WHAT YOU NEED TO DO
Give back the data in full, with every line exact.

[Start of section]

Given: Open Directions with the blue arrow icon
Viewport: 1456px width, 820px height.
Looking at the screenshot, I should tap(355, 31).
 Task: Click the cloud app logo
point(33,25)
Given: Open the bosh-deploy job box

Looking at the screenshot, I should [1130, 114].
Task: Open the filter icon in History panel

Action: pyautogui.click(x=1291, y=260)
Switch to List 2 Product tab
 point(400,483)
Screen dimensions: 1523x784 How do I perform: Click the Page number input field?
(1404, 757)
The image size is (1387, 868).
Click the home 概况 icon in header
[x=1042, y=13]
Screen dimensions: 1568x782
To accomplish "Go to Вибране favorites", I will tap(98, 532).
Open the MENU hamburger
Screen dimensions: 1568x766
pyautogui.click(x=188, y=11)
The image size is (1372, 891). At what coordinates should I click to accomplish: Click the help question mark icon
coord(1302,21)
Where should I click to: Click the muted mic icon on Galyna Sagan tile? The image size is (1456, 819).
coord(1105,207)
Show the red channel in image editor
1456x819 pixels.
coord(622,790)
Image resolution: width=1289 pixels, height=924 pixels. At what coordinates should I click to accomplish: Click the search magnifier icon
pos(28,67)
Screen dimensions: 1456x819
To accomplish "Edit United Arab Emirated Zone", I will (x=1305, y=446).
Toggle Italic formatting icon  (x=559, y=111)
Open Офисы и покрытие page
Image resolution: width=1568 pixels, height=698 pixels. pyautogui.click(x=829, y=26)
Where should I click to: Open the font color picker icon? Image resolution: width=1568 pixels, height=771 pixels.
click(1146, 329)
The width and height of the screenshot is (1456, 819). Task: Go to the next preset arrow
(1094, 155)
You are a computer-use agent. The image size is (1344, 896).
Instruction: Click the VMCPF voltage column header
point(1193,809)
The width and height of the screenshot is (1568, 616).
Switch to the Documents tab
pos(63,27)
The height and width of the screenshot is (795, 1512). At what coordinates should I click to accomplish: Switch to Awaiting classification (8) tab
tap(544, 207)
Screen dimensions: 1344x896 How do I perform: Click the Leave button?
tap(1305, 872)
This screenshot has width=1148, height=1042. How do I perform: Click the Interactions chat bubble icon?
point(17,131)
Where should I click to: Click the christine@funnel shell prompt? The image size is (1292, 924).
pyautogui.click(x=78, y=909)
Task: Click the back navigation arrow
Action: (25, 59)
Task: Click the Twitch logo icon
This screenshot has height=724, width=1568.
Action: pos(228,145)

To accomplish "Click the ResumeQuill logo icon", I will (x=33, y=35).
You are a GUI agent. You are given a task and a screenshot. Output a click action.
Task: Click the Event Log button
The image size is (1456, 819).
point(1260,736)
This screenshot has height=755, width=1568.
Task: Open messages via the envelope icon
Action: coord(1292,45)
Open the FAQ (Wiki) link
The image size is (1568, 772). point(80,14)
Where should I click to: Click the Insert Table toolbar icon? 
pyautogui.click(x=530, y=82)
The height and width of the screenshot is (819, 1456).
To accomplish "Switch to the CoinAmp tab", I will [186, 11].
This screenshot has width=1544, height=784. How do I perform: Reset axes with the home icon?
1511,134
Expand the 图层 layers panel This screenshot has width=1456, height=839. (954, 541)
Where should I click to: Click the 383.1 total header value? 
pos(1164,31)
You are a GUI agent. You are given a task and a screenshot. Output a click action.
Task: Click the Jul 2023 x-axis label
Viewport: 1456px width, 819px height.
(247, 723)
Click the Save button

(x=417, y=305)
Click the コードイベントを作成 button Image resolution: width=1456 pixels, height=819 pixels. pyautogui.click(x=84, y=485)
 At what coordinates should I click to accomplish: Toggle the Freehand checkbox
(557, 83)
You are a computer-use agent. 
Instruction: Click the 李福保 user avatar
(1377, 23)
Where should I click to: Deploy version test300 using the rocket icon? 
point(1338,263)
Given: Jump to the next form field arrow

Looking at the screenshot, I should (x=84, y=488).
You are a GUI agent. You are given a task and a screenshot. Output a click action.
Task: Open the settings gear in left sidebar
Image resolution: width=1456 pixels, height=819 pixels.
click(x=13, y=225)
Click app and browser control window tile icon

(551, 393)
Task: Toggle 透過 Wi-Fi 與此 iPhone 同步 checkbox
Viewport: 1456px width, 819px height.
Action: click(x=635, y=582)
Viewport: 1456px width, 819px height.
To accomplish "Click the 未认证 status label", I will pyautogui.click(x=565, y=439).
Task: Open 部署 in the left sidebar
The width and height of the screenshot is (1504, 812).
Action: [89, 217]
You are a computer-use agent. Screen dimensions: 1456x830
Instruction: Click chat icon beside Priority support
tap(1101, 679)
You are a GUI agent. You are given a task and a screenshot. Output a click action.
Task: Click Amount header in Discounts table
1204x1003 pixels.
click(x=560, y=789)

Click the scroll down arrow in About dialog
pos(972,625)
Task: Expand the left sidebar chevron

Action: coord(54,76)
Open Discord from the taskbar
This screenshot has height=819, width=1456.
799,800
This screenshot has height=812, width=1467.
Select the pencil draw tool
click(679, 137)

[End of section]

TASK RESPONSE
Given: Open Directions with the blue arrow icon
Viewport: 1456px width, 820px height.
Looking at the screenshot, I should tap(355, 31).
 Task: Click the cloud app logo
point(33,25)
Given: Open the bosh-deploy job box

Looking at the screenshot, I should [1130, 114].
Task: Open the filter icon in History panel

Action: pyautogui.click(x=1291, y=260)
Switch to List 2 Product tab
 point(400,483)
Screen dimensions: 1523x784 How do I perform: Click the Page number input field?
(1404, 757)
The image size is (1387, 868).
Click the home 概况 icon in header
[x=1042, y=13]
Screen dimensions: 1568x782
To accomplish "Go to Вибране favorites", I will tap(98, 532).
Open the MENU hamburger
Screen dimensions: 1568x766
pyautogui.click(x=188, y=11)
The image size is (1372, 891). At what coordinates should I click to accomplish: Click the help question mark icon
coord(1302,21)
Where should I click to: Click the muted mic icon on Galyna Sagan tile? The image size is (1456, 819).
coord(1105,207)
Show the red channel in image editor
1456x819 pixels.
coord(622,790)
Image resolution: width=1289 pixels, height=924 pixels. At what coordinates should I click to accomplish: Click the search magnifier icon
pos(28,67)
Screen dimensions: 1456x819
To accomplish "Edit United Arab Emirated Zone", I will (x=1305, y=446).
Toggle Italic formatting icon  (x=559, y=111)
Open Офисы и покрытие page
Image resolution: width=1568 pixels, height=698 pixels. pyautogui.click(x=829, y=26)
Where should I click to: Open the font color picker icon? Image resolution: width=1568 pixels, height=771 pixels.
click(1146, 329)
The width and height of the screenshot is (1456, 819). Task: Go to the next preset arrow
(1094, 155)
You are a computer-use agent. The image size is (1344, 896).
Instruction: Click the VMCPF voltage column header
point(1193,809)
The width and height of the screenshot is (1568, 616).
Switch to the Documents tab
pos(63,27)
The height and width of the screenshot is (795, 1512). At what coordinates should I click to accomplish: Switch to Awaiting classification (8) tab
tap(544, 207)
Screen dimensions: 1344x896 How do I perform: Click the Leave button?
tap(1305, 872)
This screenshot has width=1148, height=1042. How do I perform: Click the Interactions chat bubble icon?
point(17,131)
Where should I click to: Click the christine@funnel shell prompt? The image size is (1292, 924).
pyautogui.click(x=78, y=909)
Task: Click the back navigation arrow
Action: (25, 59)
Task: Click the Twitch logo icon
This screenshot has height=724, width=1568.
Action: pos(228,145)

To accomplish "Click the ResumeQuill logo icon", I will (x=33, y=35).
You are a GUI agent. You are given a task and a screenshot. Output a click action.
Task: Click the Event Log button
The image size is (1456, 819).
point(1260,736)
This screenshot has height=755, width=1568.
Task: Open messages via the envelope icon
Action: coord(1292,45)
Open the FAQ (Wiki) link
The image size is (1568, 772). point(80,14)
Where should I click to: Click the Insert Table toolbar icon? 
pyautogui.click(x=530, y=82)
The height and width of the screenshot is (819, 1456).
To accomplish "Switch to the CoinAmp tab", I will [186, 11].
This screenshot has width=1544, height=784. How do I perform: Reset axes with the home icon?
1511,134
Expand the 图层 layers panel This screenshot has width=1456, height=839. (954, 541)
Where should I click to: Click the 383.1 total header value? 
pos(1164,31)
You are a GUI agent. You are given a task and a screenshot. Output a click action.
Task: Click the Jul 2023 x-axis label
Viewport: 1456px width, 819px height.
(247, 723)
Click the Save button

(x=417, y=305)
Click the コードイベントを作成 button Image resolution: width=1456 pixels, height=819 pixels. pyautogui.click(x=84, y=485)
 At what coordinates should I click to accomplish: Toggle the Freehand checkbox
(557, 83)
You are a computer-use agent. 
Instruction: Click the 李福保 user avatar
(1377, 23)
Where should I click to: Deploy version test300 using the rocket icon? 
point(1338,263)
Given: Jump to the next form field arrow

Looking at the screenshot, I should (x=84, y=488).
You are a GUI agent. You are given a task and a screenshot. Output a click action.
Task: Open the settings gear in left sidebar
Image resolution: width=1456 pixels, height=819 pixels.
click(x=13, y=225)
Click app and browser control window tile icon

(551, 393)
Task: Toggle 透過 Wi-Fi 與此 iPhone 同步 checkbox
Viewport: 1456px width, 819px height.
Action: click(x=635, y=582)
Viewport: 1456px width, 819px height.
To accomplish "Click the 未认证 status label", I will pyautogui.click(x=565, y=439).
Task: Open 部署 in the left sidebar
The width and height of the screenshot is (1504, 812).
Action: [89, 217]
You are a computer-use agent. Screen dimensions: 1456x830
Instruction: Click chat icon beside Priority support
tap(1101, 679)
You are a GUI agent. You are given a task and a screenshot. Output a click action.
Task: Click Amount header in Discounts table
1204x1003 pixels.
click(x=560, y=789)

Click the scroll down arrow in About dialog
pos(972,625)
Task: Expand the left sidebar chevron

Action: coord(54,76)
Open Discord from the taskbar
This screenshot has height=819, width=1456.
799,800
This screenshot has height=812, width=1467.
Select the pencil draw tool
click(679, 137)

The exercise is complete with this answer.